O inquérito é baseado na delação premiada do ex-senador Delcídio do Amaral (ex-PT), que presidiu a CPI dos Correios, responsável por investigar o mensalão. Segundo o ex-petista, Aécio atrasou o envio de dados do banco à comissão para apagar informações comprometedoras.

"A maquiagem consistiria em apagar dados bancários comprometedores que envolviam Aécio Neves, Clésio Andrade, a Assembleia Legislativa de Minas Gerais, Marcos Valério e companhia", afirmou Delcídio.

Também são alvos da ação Clésio Andrade, vice-governador de Aécio na época e atualmente réu no mensalão tucano e o prefeito do Rio Eduardo Paes (PMDB), à época secretário-geral do PSDB.

O deputado Carlos Sampaio (PSDB-SP), que também constava no pedido inicial da Procuradoria-Geral da República ao STF, foi excluído da investigação por Gilmar Mendes.
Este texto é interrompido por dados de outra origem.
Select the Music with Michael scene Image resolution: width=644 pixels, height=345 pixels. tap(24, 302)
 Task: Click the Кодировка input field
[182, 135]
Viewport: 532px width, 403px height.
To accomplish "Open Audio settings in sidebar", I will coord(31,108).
O magistrado entendeu que não havia elementos suficientes contra ele.

Delcídio relatou ainda que Sampaio também sabia da maquiagem dos dados, além de Aécio e Paes. Segundo ele, o relatório final da CPI dos Correios "foi feito com base nestes dados maquiados".
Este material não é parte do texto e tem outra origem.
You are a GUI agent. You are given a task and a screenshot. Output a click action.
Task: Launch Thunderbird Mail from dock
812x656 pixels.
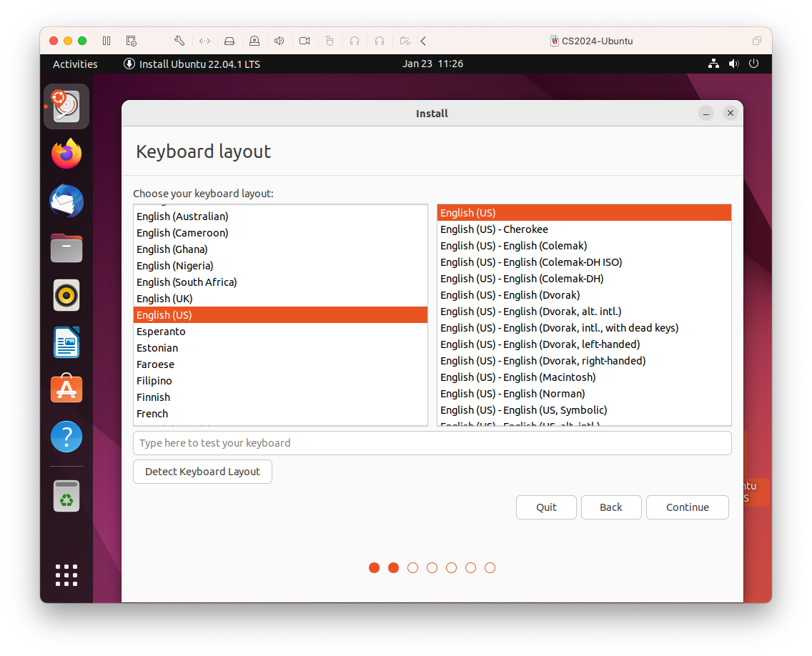point(66,201)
Com a abertura do inquérito, o STF vai solicitar que o Banco Central informe se "os dados encaminhados pelo Banco Rural à CPI dos Correios constituem elemento válido, autêntico, consistente, íntegro, e aderente à realidade ou se ensejam alguma crítica, suspeição ou comentário sob a perspectiva regulatória, de supervisão ou de resolução bancária a cargo da autarquia".
Gilmar informou também que determinou que as caixas da CPI sejam lacradas no Senado.

Furnas

Este é o segundo inquérito aberto contra Aécio em decorrência da Operação Lava Jato. Apesar do minsistro Teori Zavascki ser o relator das ações relacionadas ao esquema de desvio de recursos, as ações relacionadas ao tucano foram atribuídas a Gilmar porque Teori entendeu que não havia conexão direta dos fatos com a Petrobras.

Na outra investigação, Aécio é suspeito de recebimento de propina de Furnas. O inquérito foi aberto também com base na delação de Delcídio.

Defesa

Em nota, Aécio disse que “jamais interferiu ou influenciou nos trabalhos de qualquer CPI” e classificou como “absurdo” as acusações.
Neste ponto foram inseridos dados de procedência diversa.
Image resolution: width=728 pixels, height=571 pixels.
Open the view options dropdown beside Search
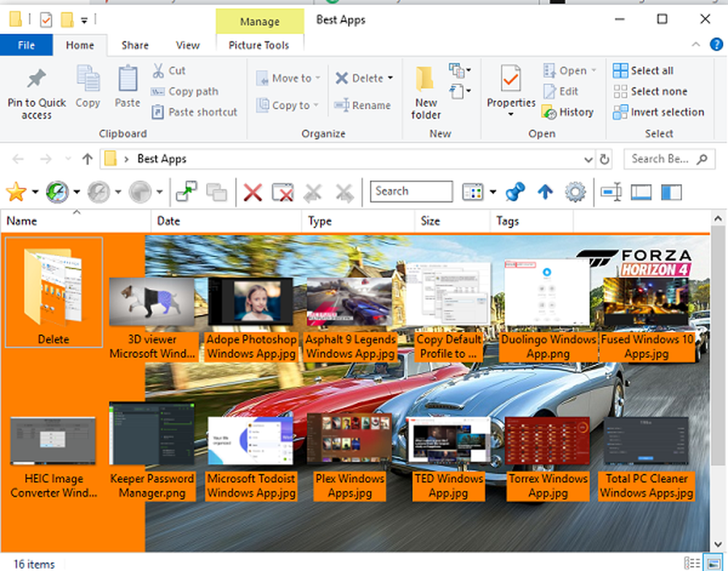[x=493, y=192]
A assessoria de Paes afirmou ele está à disposição da Justiça "para prestar esclarecimentos sobre o episódio relatado por Delcídio” e que “em nenhum momento o então governador Aécio Neves solicitou qualquer tipo de benefício nas investigações da CPI dos Correios”.

A defesa de Clésio Andrade informou se tratar de "matéria 'requentada' cuja pertinência já foi afastada anteriormente".